虽然如此,但仍然让他看到了希望。不过接下来等待人们的就是至暗十年——包括他在内全球跟进的约200例几乎全灭,仅3例存活。
学术界当时普遍宣告「移植已死」。
而与此同时,杨竞帆撤回首例成功的光环,退回动物模型,在犬类身上系统解构失败原因,用狗实验硬啃出的临床法则。
从六零年开始,他的团队首次将氨甲蝶呤用于临床免疫抑制;也是在那些年,他和他的团队攻坚克难,从无到有把这门学科建立了起来。
最终,在他完成世界上首例骨髓移植的第11个年头,又让全球首例成功的异体骨髓移植成为现实,并且患者一直好好的生活著。
「就是今天吧……」
想到这儿,在走出办公室的时候,他特意看了一眼秘书的桌子。
没有鲜花,没有卡片。
可能是被什么事儿给耽误了。
到了医生会诊室,几位医生已经等候在此,桌上摊开了患者的全套检查报告、骨髓配型结果、免疫指标数据,气氛严肃而专注。这是骨髓移植中心每日的常规病例讨论。
「博士,患者目前骨髓配型只找到六位点相合的非亲缘供者,排斥与GVHD的风险远高于同胞供者。

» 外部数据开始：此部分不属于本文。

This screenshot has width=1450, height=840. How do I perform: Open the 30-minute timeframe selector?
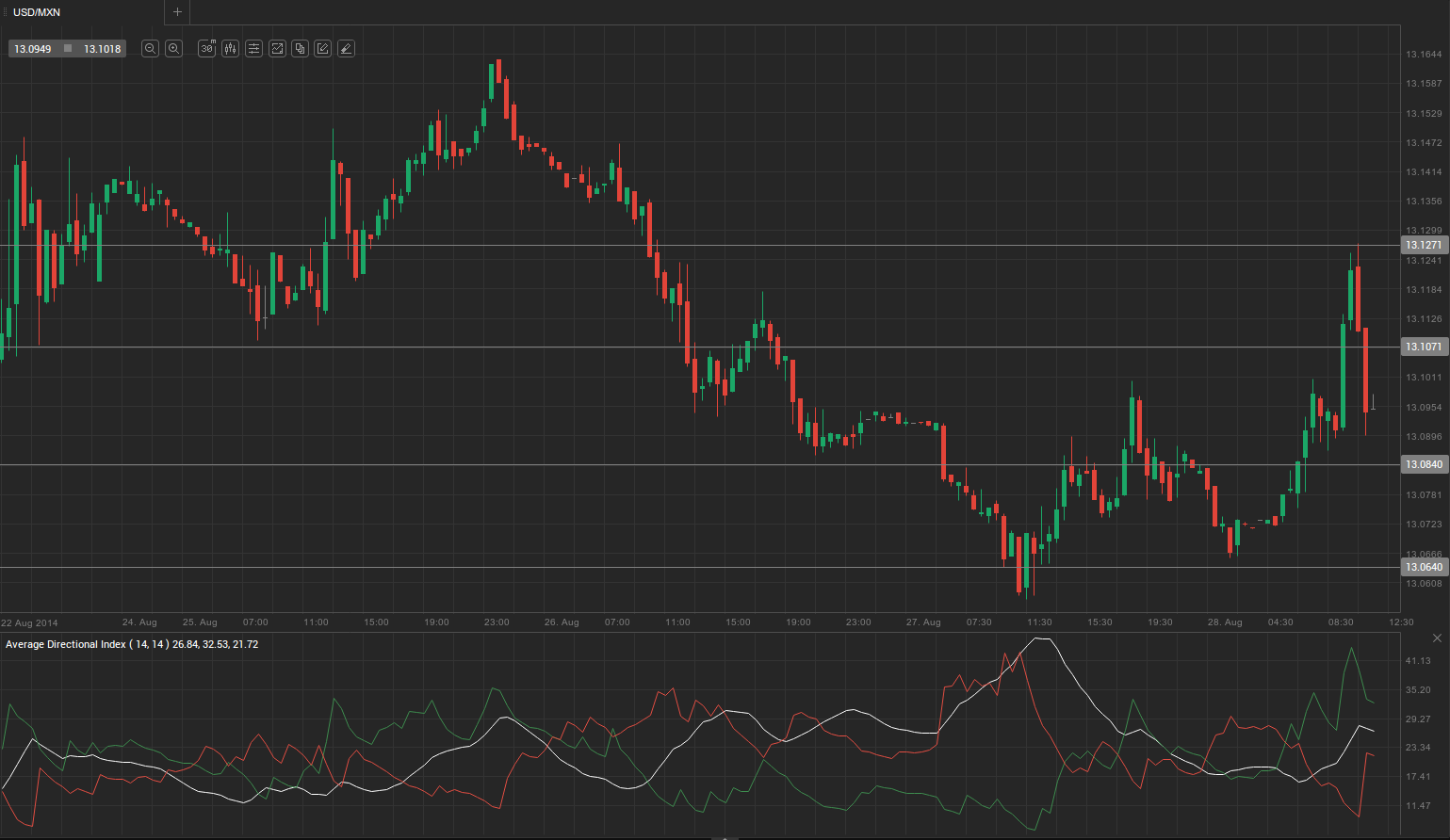(207, 49)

」
「术前预处理方案,是否需要加强免疫抑制强度?」
杨竞帆一边询问,一边看著报告上的组织相容性抗原配型数据。
「氨甲蝶呤依旧作为基础免疫抑制剂,剂量按照我们优化后的标准执行。」
杨竞帆声音沉稳,说道:
「非亲缘供者的配型精度已经足够,过度抑制免疫,会大幅增加感染风险。」
另一位医生随即提出担忧:
「GVHD的预防呢?按照以往数据,非亲缘移植的急性GVHD发生率接近六成,这是最危险的并发症。」
「甲氨蝶呤联合环孢素,术后48小时启动预防方案。」
杨竞帆快速给出方案,说道:
「患者年轻,脏器功能尚可,按照这个路径执行,植活概率在75%以上。」
团队成员迅速补充细节,讨论术后护理、感染防控、营养支持等具体问题,
半小时后,最终治疗方案敲定,医生们各自领命离开。
而杨竞帆也返回了自己的办公室,靠在椅背上,轻轻揉了揉眉心,随后又一次拿出他正在书写的一篇论文。
在过去的十几年中,随著对骨髓移植的研究深入,非亲缘个体间的骨髓移植彻底走向成熟,地中海贫血、再生障碍性贫血、白血病等绝症,终于有了根治的可能。
而东宁大学骨髓移植中心,也在他的带领下,成为全球血液病治疗的圣地,年均完成350例移植,成功率稳定在70%至80%之间。
而杨竞帆也在不断的研究著将骨髓移植应用到更多的血液疾病治疗之中,而这篇论文正是他过去三年的心血。